Exercise prompt: Provide only the number of lines below that hold "Like".
[Information provided Boundary: Start]
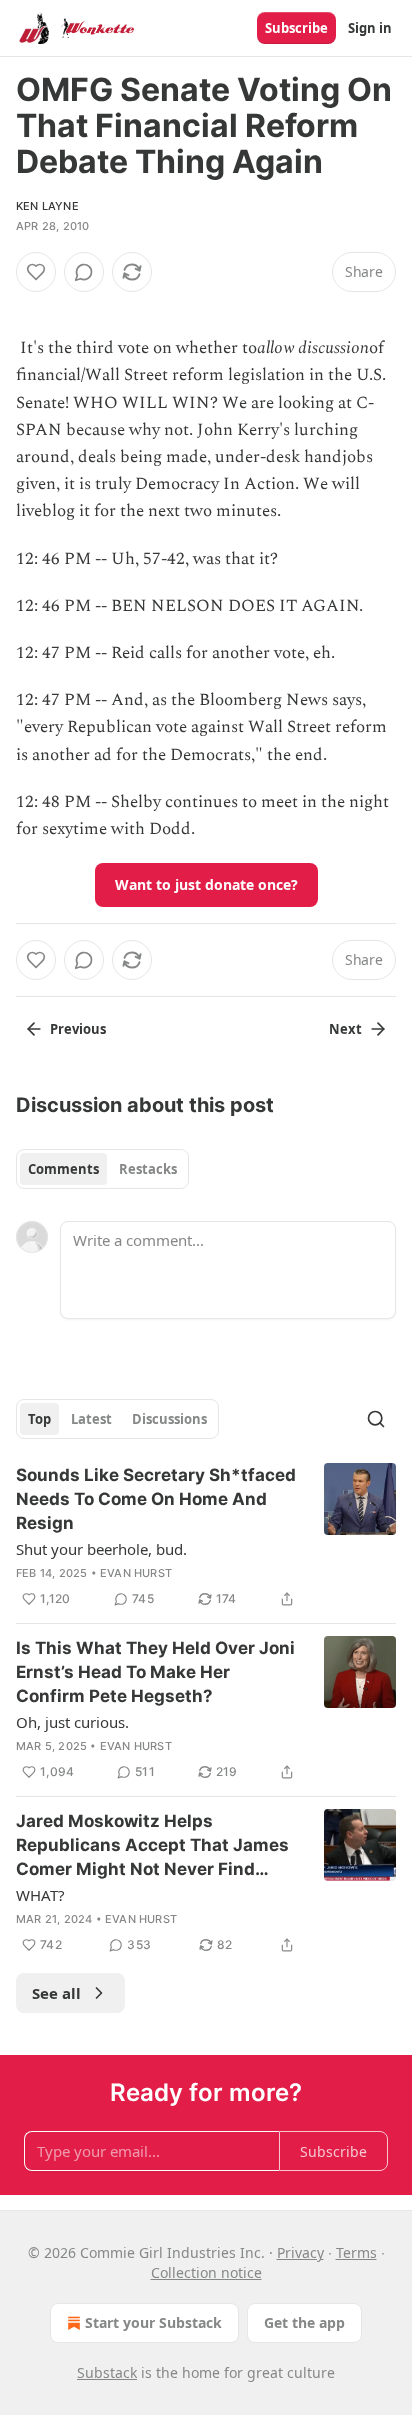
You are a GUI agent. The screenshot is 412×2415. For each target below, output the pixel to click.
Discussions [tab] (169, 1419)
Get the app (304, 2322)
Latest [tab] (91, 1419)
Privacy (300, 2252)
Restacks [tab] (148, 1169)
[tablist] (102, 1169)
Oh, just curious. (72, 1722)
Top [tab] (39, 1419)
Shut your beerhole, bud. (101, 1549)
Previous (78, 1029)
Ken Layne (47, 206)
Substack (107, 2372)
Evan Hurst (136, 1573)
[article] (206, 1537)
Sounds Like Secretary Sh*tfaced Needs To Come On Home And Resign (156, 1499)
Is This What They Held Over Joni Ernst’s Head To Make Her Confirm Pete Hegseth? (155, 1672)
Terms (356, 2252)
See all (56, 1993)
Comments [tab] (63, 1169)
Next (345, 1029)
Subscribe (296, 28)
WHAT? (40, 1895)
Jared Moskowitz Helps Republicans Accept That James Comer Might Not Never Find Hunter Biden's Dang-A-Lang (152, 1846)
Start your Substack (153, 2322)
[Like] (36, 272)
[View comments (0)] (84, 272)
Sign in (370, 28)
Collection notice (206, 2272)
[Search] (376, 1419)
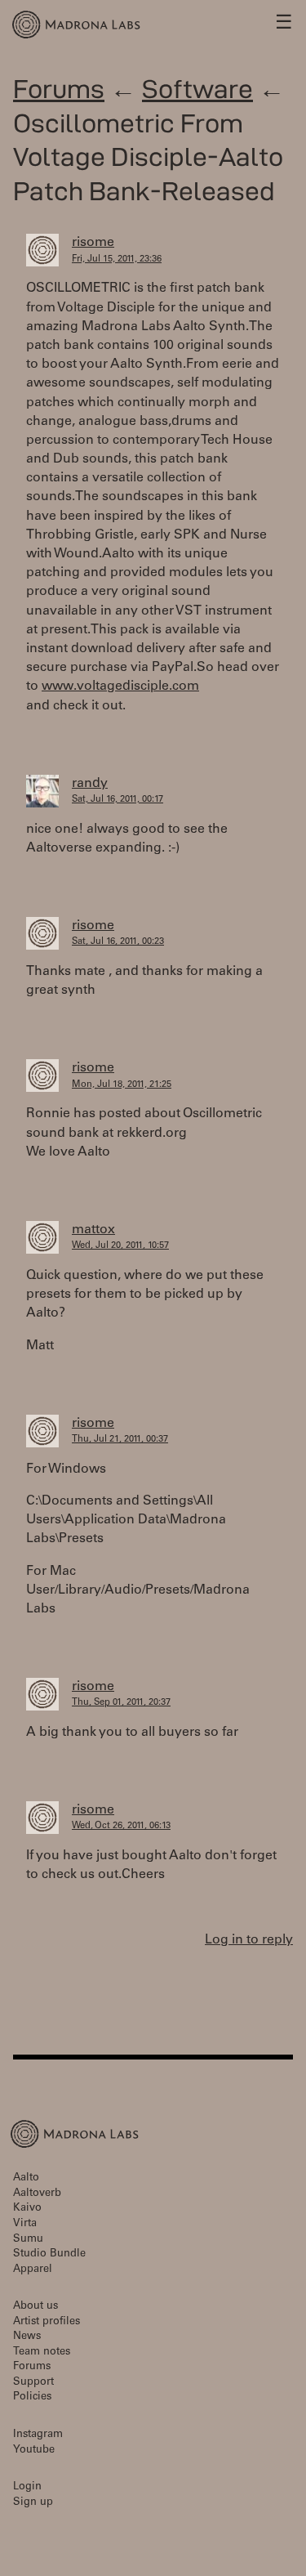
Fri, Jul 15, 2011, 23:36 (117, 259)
[Information provided Boundary: End]
Answer for this exercise: 2